▶ _TEXT TO READ_
============

Spending Christmas Eve together, relaxing while waiting for Santa Claus and giving each other presents in person: that's not a given for dancers. Both stage artists and the backstage team have to work during the festive season. This year the fairy tale ballet Cinderella is on the playbill. This is particularly challenging for the international ensemble of the Bayerisches Staatsballett, who often spend the festive season without their families. Here, company members Zhanna Gubanova, Carollina Bastos, Madeleine Dowdney and António Casalinho share their experiences as dancers abroad during this time of the year. 

"I spend Christmas on stage. That's completely normal for me," says Zhanna Gubanova. The dancer has spent the past nine years working in Moscow. Winter fairytale ballets such as The Nutcracker are a tradition there, Zhanna says: "We try to create a Christmas atmosphere for the audience." While preparing for the performances, the dancers always watch Christmas films in make-up, Zhanna recalls.

The last Christmas performance on 7 January was followed by a few days off. "I was always able to spend Christmas with my family," says Zhanna, who, as a Orthodox Christian, celebrates Christmas on 7 January. "It's a cosy, contemplative celebration with the family without presents." Instead, there are presents on 31 December. New Year's Eve is a big celebration in Zhanna's home country - with presents and a big dinner.

This year, Zhanna is spending the holidays in Munich for the first time without her family and in a different culture. On both "her" Christmas and New Year's Day, she will be on stage in Cinderella. A new, exciting situation, she says. How will she spend Christmas this year? "I'll adapt and celebrate on 24 December, too. We'll cook a cosy meal together." On 25 December, Zhanna will make her debut at the Munich Nationaltheater and dance the Cinderella spring solo.

============

[Source records]
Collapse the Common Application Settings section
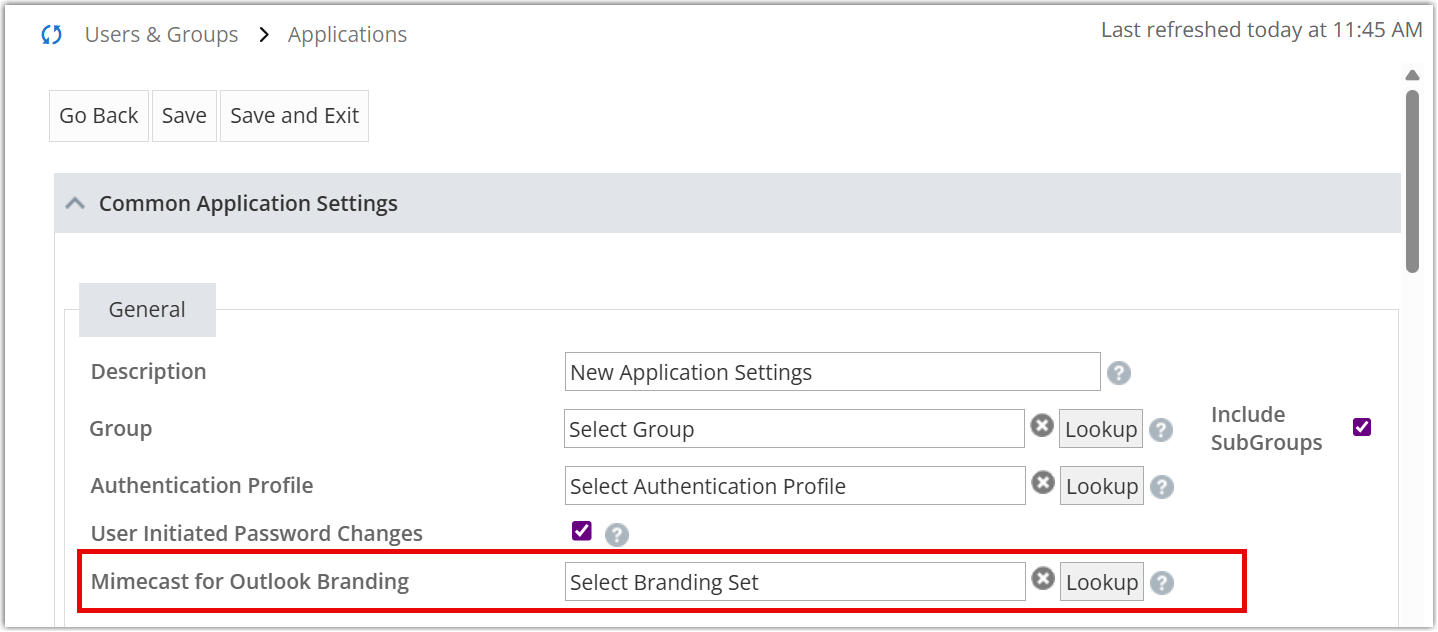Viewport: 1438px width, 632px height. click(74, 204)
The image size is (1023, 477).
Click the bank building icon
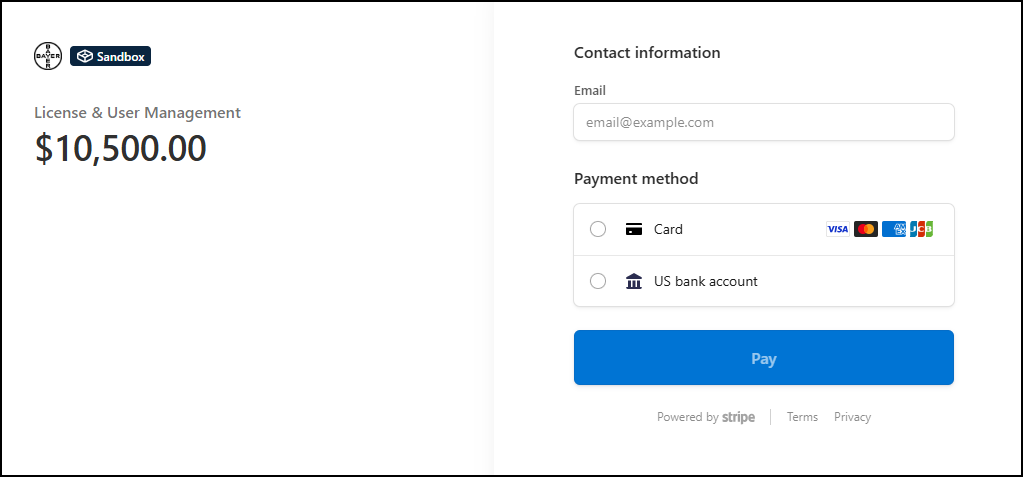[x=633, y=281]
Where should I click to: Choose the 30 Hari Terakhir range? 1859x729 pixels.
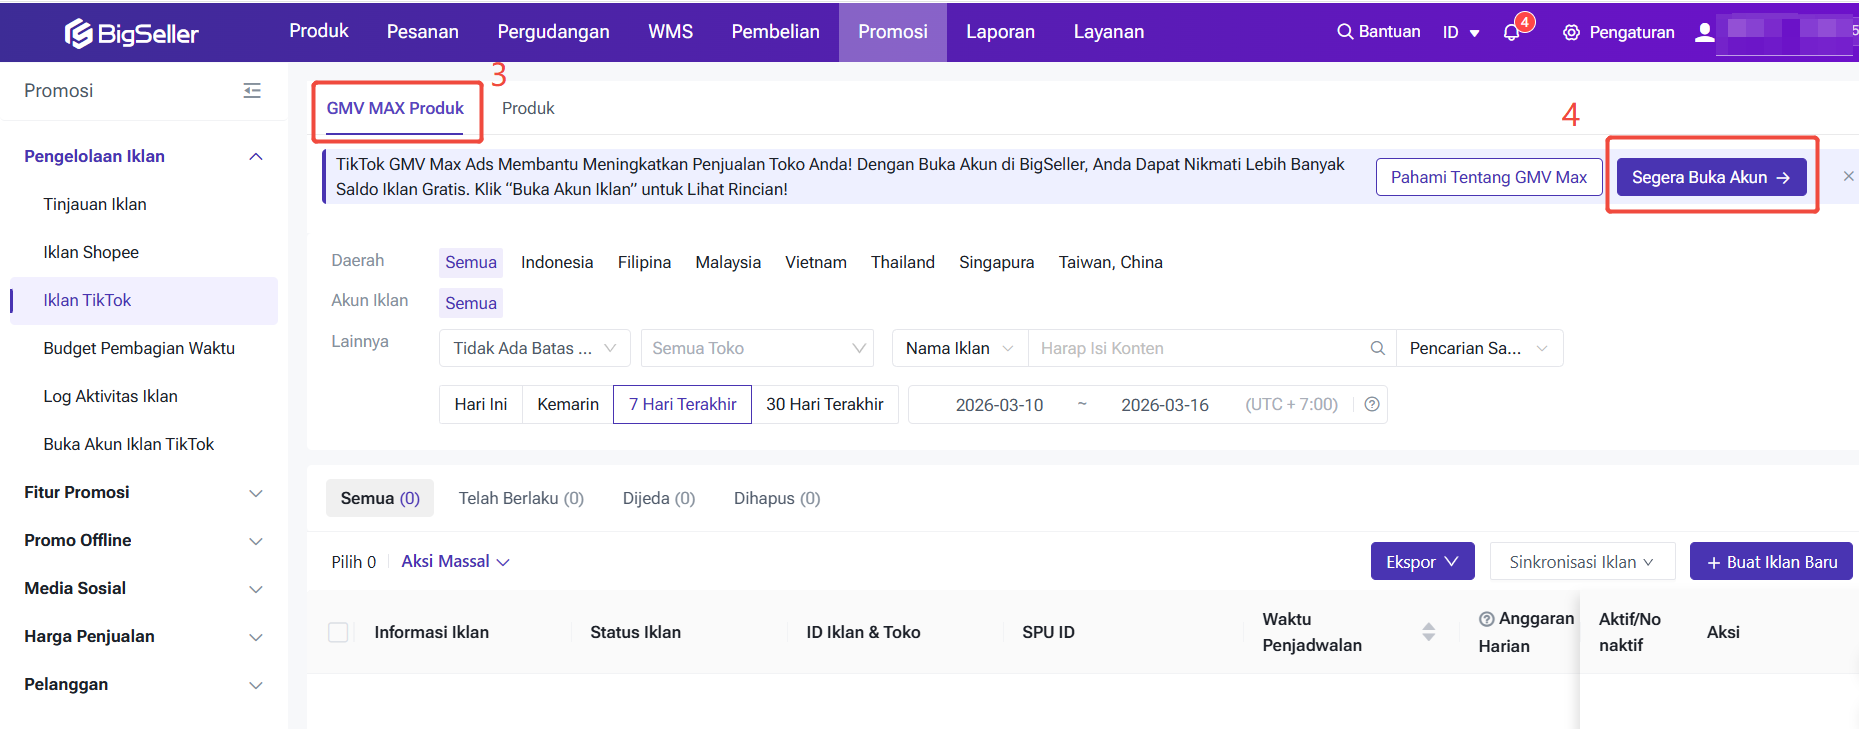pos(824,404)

============

▶ _WORK TO COMPLETE_
1. In the article on dancers at Christmas, which city was Zhanna Gubanova working in for the past nine years?
2. Pick up the article on dancers at Christmas and continue it after its last sentence.

▶ _ANSWERS PER TASK_
1. Moscow

2.
Soloist Carollina Bastos spent her first Christmas away from home in Brazil back in 2014. Her mother visited her in Munich to spend the festive season with her and Bianca Teixeira. Smiling, Carollina tells that they cooked Brazilian food together - and there was snow over the Christmas period. "It was a dream come true." She used to know white Christmas only from Christmas movies. "In Brazil, on the other hand, temperatures sometimes reach 40 degrees." She celebrated Christmas there with her family until 2013. Christmas dinner on 24 December was followed by gift-giving. Incidentally, the presents in Brazil are brought by Santa Claus, who Carollina's uncle had impersonated in the most authentic way for many years, the dancer explains with a laugh. A Christmas dinner with the whole family was also on the agenda on 25 December.

Since living in Germany, Carollina has celebrated Christmas with her family a total of five times - four times in Munich and once in Brazil. She is now used to working at Christmas: "It's also nice to pass on the Christmas spirit to the audience." She spends the festive season with her husband, soloist Ariel Merkuri, and dancers from the company. In keeping with their tradition, the Brazilian members of the ensemble are also celebrating together this year with Brazilian food, Carollina reveals.

One of her personal Advent highlights is the Christmas market. Carollina only knows it from Germany. "I love getting a mulled wine and chocolate fruit here and enjoying the Christmas atmosphere."

Carollina Bastos at the Christmas market

Madeleine Dowdney also enjoys going to the Christmas market. "It's a much bigger tradition in Munich than in my home country." The British-born woman celebrated Christmas with her family there until she was 18. She remembers it fondly: "On the evening of 24 December, we always put out a glass of milk, biscuits and a mince pie for Santa Claus - and a carrot for his reindeer," she says. In her home country, Santa Claus brings presents on the 24th in the evening to be opened in the morning of December 25. "The stocking hanging above the fireplace only contains small things like mandarins. The big presents are always under the tree." The cosy Christmas morning was always followed by a big Christmas dinner.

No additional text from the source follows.